Entre los elementos a tener en cuenta, usted en el libro menciona el género. ¿Pueden las condiciones socioeconómicas hacer más vulnerables a las mujeres?

Las mujeres en sí no son más vulnerables que los hombres, lo cual no excluye que en muchos países las condiciones sociopolíticas las hagan así. Durante la pandemia pudimos constatar cómo ha aumentado la violencia doméstica, sobre todo contra las mujeres. Si obviamos la vulnerabilidad intrínseca que todos compartimos por tener cuerpos vulnerables, la vulnerabilidad de los individuos siempre está ligada a un contexto.

En su ensayo, usted afirma que incluso las catástrofes naturales tienen una «impronta» social, e introduce el concepto de «vulnerabilidad ambiental». ¿Podría explicarlo?
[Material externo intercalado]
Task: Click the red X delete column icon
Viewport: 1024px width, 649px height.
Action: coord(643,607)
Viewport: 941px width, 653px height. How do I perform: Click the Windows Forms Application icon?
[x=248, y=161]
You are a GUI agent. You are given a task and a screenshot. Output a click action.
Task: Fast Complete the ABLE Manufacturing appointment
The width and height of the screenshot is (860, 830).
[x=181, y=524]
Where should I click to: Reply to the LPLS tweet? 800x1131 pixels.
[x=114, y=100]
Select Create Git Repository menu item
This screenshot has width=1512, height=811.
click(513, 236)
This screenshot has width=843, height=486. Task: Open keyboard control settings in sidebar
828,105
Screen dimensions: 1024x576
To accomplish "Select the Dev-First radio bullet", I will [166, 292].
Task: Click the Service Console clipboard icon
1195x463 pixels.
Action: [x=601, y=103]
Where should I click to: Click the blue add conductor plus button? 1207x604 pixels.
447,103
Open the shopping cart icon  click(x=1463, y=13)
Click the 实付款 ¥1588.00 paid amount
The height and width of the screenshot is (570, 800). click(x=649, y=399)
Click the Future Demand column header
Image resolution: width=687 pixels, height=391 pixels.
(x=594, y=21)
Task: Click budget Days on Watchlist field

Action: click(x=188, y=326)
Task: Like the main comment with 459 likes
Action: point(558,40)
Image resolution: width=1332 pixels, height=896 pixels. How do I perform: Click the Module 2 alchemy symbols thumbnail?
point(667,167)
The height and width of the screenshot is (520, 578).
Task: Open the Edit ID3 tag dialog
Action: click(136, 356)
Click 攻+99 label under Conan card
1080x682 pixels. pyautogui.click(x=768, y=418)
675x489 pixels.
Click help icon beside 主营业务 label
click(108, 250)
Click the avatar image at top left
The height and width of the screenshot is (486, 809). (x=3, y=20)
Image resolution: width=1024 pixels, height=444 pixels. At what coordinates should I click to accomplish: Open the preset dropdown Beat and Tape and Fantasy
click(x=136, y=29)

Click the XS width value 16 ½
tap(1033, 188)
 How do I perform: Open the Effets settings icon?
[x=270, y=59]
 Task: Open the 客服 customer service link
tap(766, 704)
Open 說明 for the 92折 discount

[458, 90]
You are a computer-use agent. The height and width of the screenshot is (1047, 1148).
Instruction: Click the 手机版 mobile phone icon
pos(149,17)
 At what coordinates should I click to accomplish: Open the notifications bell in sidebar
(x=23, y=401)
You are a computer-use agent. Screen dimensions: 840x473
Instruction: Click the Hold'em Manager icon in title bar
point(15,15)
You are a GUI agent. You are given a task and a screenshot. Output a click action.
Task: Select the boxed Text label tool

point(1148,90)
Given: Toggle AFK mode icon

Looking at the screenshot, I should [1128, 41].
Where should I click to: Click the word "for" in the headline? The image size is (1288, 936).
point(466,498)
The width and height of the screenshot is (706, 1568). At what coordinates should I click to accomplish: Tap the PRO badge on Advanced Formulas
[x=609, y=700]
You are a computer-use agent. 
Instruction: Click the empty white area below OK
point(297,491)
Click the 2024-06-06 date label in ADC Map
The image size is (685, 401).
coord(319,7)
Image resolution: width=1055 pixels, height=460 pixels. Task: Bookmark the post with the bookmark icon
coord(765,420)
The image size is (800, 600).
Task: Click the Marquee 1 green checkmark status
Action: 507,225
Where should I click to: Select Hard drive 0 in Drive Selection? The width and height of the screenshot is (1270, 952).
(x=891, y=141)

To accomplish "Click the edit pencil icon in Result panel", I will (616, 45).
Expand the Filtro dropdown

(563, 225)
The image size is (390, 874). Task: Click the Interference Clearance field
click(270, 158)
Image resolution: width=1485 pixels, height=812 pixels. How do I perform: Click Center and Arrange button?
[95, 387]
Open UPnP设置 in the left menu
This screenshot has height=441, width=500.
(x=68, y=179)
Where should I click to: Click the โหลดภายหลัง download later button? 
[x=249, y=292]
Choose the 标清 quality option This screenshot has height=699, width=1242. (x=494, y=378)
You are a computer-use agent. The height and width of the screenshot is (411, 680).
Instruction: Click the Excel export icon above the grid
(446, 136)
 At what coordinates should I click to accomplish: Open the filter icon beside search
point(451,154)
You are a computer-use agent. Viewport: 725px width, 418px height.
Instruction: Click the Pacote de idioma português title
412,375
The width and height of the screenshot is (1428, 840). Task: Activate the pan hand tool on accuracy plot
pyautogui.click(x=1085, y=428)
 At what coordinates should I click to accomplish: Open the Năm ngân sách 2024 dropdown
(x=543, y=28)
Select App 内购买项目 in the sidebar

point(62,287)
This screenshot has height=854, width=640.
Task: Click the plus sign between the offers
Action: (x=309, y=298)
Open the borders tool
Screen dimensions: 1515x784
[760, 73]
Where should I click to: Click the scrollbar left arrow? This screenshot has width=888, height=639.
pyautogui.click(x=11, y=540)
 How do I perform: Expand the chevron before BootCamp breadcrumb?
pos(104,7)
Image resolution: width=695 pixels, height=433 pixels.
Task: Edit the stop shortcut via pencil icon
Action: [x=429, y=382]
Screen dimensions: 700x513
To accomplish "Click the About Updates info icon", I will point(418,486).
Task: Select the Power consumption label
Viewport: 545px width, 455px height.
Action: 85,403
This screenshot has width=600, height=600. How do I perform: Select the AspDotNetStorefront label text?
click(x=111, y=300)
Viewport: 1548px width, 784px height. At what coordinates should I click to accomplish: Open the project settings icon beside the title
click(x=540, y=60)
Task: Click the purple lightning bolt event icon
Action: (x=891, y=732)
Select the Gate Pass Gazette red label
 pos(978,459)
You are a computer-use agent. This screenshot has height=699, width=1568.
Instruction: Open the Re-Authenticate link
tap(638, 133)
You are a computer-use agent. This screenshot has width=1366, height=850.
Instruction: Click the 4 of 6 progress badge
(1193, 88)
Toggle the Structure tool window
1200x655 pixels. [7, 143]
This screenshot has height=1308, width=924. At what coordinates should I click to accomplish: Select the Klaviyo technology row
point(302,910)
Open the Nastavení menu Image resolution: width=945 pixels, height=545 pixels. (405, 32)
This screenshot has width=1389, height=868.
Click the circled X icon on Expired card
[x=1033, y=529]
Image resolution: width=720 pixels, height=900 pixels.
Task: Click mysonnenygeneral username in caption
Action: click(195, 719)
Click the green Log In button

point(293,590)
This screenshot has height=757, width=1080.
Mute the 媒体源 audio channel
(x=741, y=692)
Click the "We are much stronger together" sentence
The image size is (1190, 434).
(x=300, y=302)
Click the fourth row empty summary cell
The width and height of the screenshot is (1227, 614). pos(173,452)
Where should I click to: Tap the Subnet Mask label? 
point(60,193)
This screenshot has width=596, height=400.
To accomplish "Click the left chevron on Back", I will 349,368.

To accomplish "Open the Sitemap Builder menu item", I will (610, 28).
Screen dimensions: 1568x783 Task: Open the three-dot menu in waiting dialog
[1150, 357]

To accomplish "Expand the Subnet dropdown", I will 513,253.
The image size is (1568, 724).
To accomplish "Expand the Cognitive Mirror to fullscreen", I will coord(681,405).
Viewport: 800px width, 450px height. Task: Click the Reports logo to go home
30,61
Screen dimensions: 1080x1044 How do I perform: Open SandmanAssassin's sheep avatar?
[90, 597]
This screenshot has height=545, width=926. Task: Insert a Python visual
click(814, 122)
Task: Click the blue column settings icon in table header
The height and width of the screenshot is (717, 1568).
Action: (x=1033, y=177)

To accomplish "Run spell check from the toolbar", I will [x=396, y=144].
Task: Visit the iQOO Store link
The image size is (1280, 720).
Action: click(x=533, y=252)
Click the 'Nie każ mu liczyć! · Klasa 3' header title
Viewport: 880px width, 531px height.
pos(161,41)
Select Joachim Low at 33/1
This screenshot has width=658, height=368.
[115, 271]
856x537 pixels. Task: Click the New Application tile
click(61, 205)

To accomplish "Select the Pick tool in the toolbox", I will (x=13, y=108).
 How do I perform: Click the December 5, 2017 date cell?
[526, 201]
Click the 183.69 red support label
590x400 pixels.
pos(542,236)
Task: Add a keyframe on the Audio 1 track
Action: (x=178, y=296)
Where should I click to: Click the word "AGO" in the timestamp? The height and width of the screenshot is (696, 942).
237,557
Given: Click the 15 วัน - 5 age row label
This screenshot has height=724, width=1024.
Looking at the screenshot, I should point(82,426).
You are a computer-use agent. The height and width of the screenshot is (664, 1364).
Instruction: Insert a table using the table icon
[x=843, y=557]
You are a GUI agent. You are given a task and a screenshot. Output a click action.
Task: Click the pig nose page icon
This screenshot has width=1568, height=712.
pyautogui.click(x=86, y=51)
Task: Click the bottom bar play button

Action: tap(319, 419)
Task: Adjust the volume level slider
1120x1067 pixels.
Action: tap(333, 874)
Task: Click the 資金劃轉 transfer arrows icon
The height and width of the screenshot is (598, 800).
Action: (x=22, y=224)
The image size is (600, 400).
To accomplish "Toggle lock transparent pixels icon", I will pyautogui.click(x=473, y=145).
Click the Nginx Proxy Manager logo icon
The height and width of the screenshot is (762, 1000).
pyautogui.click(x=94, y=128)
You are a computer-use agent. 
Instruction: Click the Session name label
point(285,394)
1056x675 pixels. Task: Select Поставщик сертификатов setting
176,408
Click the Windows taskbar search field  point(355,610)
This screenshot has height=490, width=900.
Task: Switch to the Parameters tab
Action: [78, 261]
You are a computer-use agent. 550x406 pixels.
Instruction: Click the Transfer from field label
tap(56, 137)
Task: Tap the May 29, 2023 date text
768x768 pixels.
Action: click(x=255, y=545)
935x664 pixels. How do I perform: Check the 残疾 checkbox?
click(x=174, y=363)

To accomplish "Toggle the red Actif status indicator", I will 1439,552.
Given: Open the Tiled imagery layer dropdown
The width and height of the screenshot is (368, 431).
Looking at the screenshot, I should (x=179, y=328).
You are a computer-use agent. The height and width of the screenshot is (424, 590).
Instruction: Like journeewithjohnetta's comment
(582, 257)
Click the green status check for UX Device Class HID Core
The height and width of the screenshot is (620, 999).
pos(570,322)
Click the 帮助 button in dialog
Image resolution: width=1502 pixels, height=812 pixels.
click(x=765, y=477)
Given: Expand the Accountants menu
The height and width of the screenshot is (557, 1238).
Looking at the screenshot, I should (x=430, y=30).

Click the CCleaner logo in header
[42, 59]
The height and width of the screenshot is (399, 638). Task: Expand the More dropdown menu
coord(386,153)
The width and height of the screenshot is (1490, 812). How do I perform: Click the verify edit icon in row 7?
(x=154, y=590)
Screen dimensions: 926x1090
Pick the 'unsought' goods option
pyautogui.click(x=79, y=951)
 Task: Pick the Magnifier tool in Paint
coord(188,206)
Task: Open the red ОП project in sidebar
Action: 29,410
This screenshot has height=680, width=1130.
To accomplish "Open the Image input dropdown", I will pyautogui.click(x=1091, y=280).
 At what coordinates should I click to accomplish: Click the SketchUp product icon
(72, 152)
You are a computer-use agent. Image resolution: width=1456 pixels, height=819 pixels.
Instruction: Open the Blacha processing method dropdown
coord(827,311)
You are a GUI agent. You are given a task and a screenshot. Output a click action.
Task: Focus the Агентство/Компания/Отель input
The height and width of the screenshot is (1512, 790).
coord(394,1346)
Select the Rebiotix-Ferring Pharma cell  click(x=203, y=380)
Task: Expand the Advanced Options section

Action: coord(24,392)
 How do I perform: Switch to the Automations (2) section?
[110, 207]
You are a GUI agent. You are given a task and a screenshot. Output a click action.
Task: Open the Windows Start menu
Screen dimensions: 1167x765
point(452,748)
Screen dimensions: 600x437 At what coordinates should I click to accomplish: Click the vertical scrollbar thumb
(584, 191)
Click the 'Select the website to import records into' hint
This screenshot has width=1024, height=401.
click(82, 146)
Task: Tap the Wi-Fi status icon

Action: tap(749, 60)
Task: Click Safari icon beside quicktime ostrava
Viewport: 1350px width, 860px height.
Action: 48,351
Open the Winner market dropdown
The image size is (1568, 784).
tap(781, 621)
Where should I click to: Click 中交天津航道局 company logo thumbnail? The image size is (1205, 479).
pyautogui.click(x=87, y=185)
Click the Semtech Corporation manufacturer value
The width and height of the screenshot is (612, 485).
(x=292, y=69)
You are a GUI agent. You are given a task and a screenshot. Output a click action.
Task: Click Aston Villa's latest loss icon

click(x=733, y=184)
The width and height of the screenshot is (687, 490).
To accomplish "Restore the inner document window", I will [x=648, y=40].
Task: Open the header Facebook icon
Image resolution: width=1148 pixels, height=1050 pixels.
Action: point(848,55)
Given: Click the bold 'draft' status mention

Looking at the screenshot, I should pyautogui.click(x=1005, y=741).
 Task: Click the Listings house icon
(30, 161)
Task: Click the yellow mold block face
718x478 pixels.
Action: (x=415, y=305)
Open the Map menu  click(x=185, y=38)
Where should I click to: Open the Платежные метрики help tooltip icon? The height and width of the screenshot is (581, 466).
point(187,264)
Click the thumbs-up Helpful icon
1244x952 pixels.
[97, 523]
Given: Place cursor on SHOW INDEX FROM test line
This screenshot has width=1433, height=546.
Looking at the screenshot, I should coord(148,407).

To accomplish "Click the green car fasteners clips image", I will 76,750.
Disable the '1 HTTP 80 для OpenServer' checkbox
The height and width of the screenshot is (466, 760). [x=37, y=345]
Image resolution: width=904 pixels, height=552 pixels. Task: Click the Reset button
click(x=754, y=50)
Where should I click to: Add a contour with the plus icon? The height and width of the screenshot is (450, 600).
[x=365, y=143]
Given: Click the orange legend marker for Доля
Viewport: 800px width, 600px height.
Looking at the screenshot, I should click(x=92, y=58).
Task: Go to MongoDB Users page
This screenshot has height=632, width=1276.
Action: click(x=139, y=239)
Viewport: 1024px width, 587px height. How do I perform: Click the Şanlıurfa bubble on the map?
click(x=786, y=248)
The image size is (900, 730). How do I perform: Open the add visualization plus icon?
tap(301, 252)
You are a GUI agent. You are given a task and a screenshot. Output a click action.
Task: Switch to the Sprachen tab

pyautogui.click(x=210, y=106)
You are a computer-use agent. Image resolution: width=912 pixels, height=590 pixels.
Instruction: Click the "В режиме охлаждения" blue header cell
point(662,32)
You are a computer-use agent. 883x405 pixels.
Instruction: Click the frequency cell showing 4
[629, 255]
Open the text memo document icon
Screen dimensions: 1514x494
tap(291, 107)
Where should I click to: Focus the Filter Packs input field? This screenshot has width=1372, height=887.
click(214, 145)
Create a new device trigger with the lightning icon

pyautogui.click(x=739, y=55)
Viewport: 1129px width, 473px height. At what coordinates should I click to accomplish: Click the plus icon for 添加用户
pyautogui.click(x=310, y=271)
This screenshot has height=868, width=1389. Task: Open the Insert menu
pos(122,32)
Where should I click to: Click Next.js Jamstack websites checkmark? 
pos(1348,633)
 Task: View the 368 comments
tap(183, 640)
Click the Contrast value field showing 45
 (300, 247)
Así es como defino la vulnerabilidad generada por malas condiciones ambientales, como vivir en una zona propensa a inundaciones, terremotos, sequías o tornados. Hace unas semanas estuve en Bangladés, donde conocí a un grupo de agricultores que nos mostraban cómo sus vidas se ven afectadas por el cambio climático, lo que les pone en riesgo de no poder mantener a sus familias en un futuro próximo.

Una situación que, por desgracia, es cada vez más frecuente.

Usted mantiene que generar estrés puede ser un método de gobernar, de ejercer un control político sobre la ciudadanía. ¿En qué sentido?

Si los ciudadanos están estresados y muy ocupados con sus vidas, es poco probable que se rebelen. Hay un famoso estudio sobre las hambrunas realizado por Amartya Sen y Jean Dreze que describe casos en los que la causa del problema no era una falta real de alimentos, sino la decisión deliberada de no compartir los recursos y la información, con el fin de mantener el control sobre la población. Este es uno de los modos posibles de generar estrés por razones políticas, pero hay muchos ejemplos. Piense en cómo los políticos populistas instrumentalizan el miedo de la gente.

Y no olvidemos que las personas que disponen de recursos suficientes tienen la capacidad de protegerse de un modo más eficaz de las catástrofes medioambientales. El teólogo jesuita Jon Sobrino escribió un libro sobre el terremoto de El Salvador, en el que muestra cómo la catástrofe afectó más a los barrios chabolistas, donde hay infraviviendas hechas de cartón y callejones embarrados por los que no pueden pasar las ambulancias.

Una imagen dramática. ¿Qué se puede hacer para curar estas enfermedades sociales?

Las enfermedades sociales están causadas por las desigualdades y la injusticia. Para combatirlas hay que invertir en medidas sociales, justicia social y equidad. Y en un sólido estado de bienestar.